Task directions | Count up the lines below that include the string "will" and report the number by itself.

Material provided |

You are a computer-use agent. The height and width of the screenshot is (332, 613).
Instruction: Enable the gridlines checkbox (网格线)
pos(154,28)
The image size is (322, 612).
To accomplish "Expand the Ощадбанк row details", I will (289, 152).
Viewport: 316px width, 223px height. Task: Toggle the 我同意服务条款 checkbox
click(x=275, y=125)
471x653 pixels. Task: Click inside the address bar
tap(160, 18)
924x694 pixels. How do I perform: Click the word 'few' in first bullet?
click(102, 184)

---

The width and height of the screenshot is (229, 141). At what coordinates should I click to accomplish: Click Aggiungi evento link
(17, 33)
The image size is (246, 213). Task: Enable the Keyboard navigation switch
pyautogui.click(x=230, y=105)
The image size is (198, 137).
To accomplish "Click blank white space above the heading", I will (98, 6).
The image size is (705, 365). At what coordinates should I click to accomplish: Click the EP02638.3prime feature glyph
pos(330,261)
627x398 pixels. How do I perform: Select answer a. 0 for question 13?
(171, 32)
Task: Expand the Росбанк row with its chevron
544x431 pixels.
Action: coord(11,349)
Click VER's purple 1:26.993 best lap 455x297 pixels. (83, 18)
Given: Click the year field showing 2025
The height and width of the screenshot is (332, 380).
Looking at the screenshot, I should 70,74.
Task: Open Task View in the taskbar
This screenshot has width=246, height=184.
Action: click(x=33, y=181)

--

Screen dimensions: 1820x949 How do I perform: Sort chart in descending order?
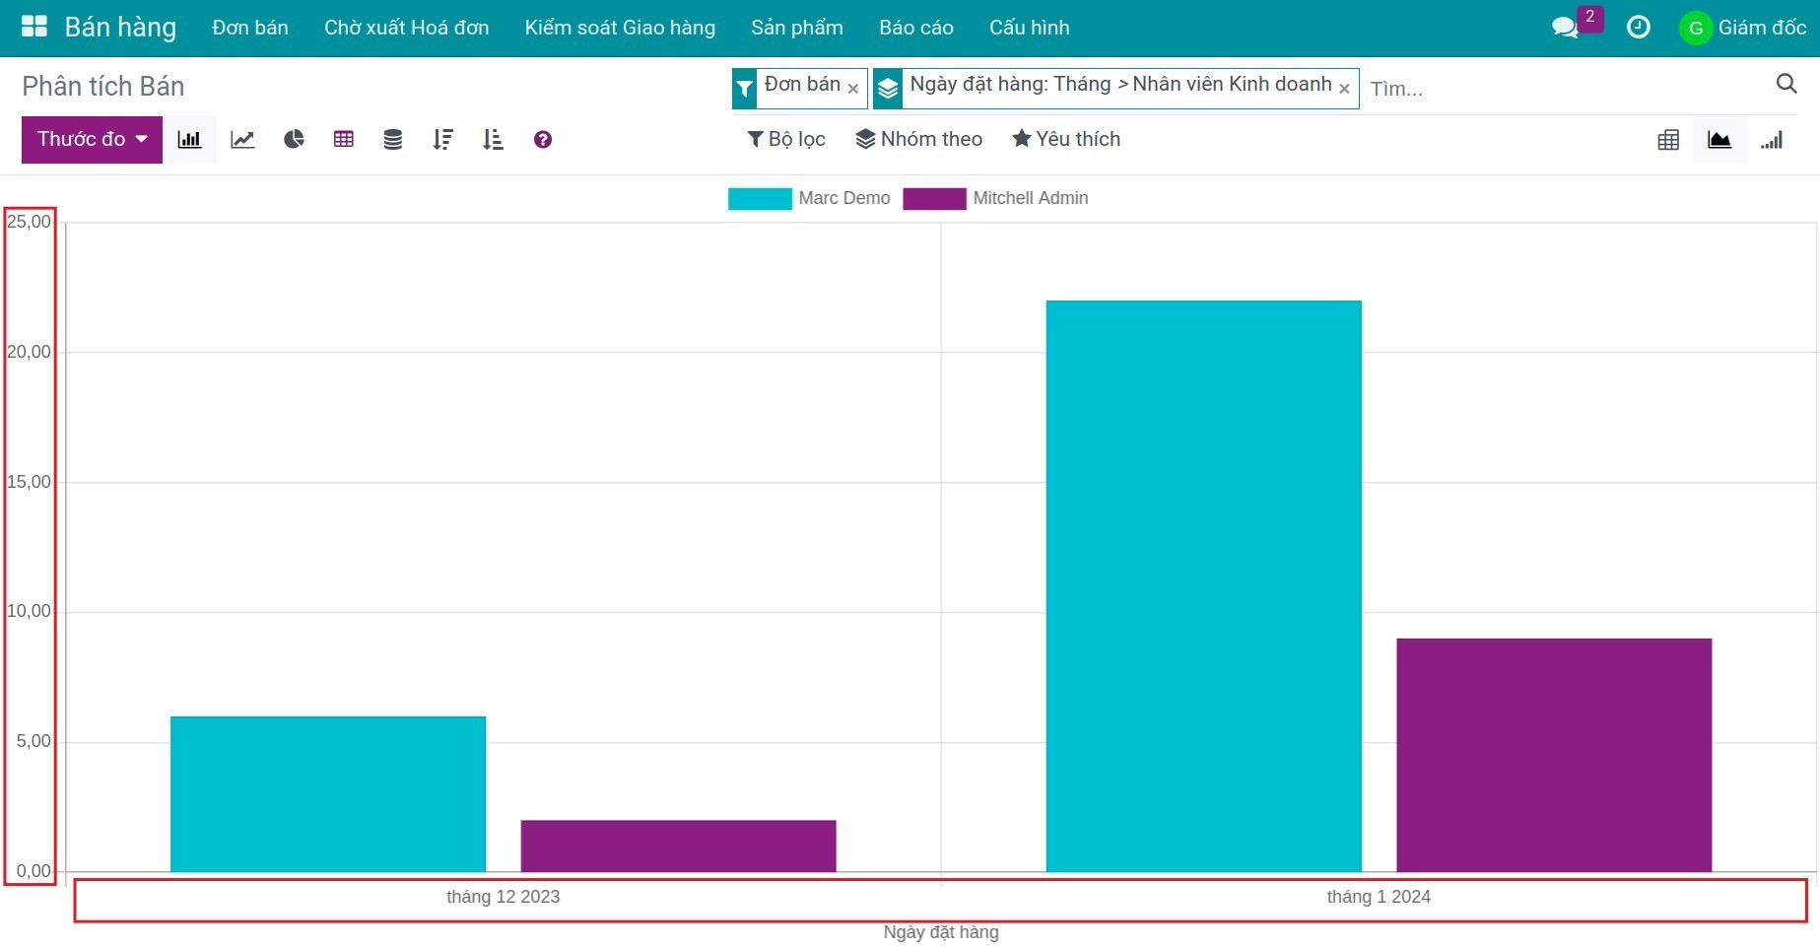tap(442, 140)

Answer area | 2